++++ EXTRACTED INFORMATION
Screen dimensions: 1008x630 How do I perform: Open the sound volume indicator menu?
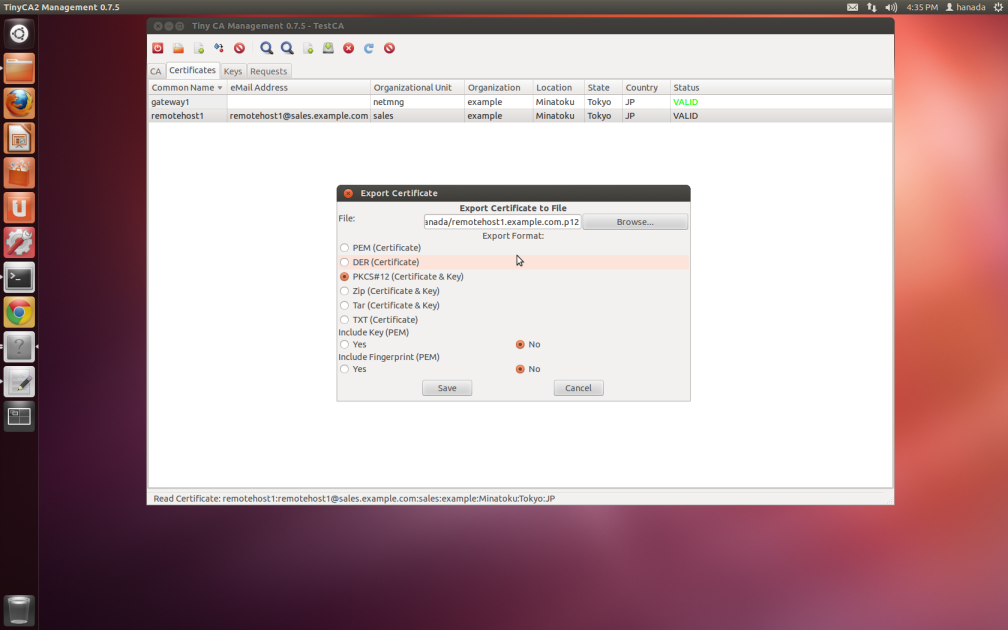pyautogui.click(x=891, y=7)
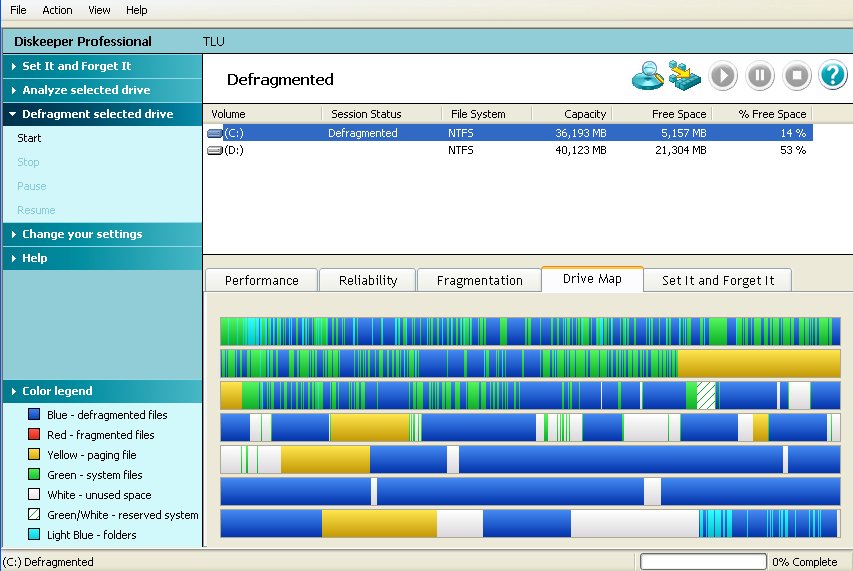
Task: Open the Action menu
Action: pyautogui.click(x=57, y=10)
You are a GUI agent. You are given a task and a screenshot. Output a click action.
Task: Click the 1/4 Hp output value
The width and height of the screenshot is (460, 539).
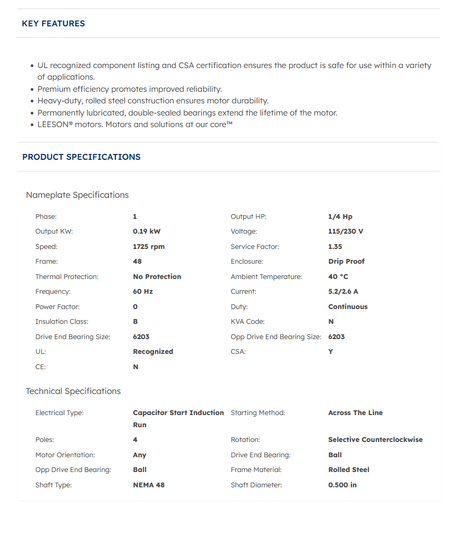click(340, 217)
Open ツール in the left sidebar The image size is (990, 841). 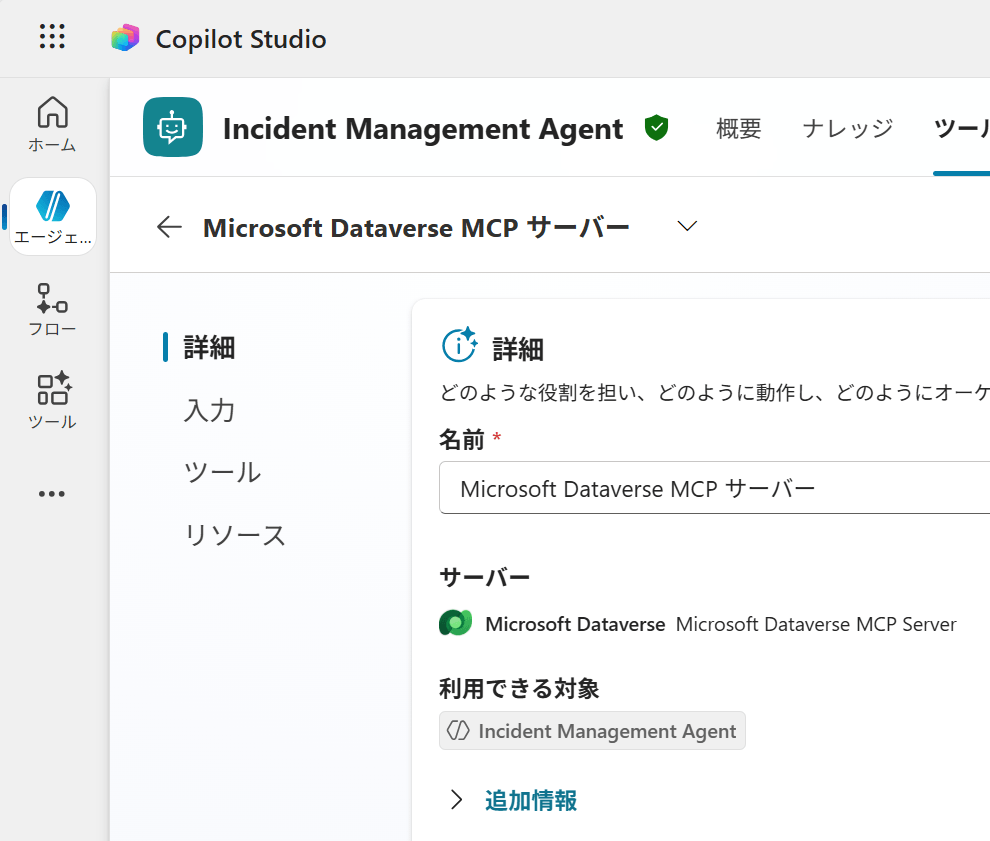pos(52,400)
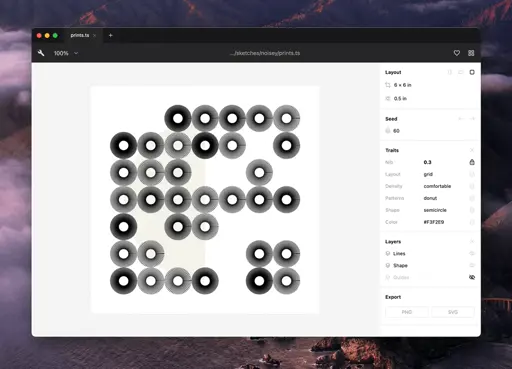Change the Density value comfortable
Screen dimensions: 512x369
(x=437, y=186)
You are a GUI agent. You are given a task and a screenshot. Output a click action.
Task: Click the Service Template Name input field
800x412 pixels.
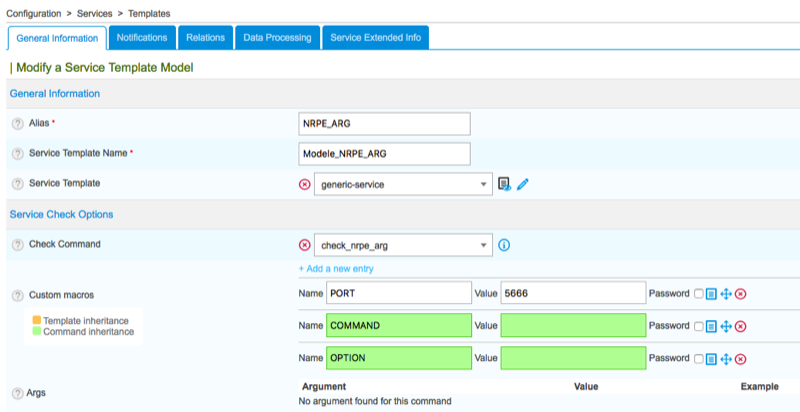click(x=385, y=154)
++++++++
*WHAT THE EXERCISE ASKS*.
Starting at the line that contains "Task: Click the Service", restate every line through the end of the records exactly as written, but leave the pictures out.

*TASK RESPONSE*.
Task: Click the Service Template Name input field
800x412 pixels.
click(x=385, y=154)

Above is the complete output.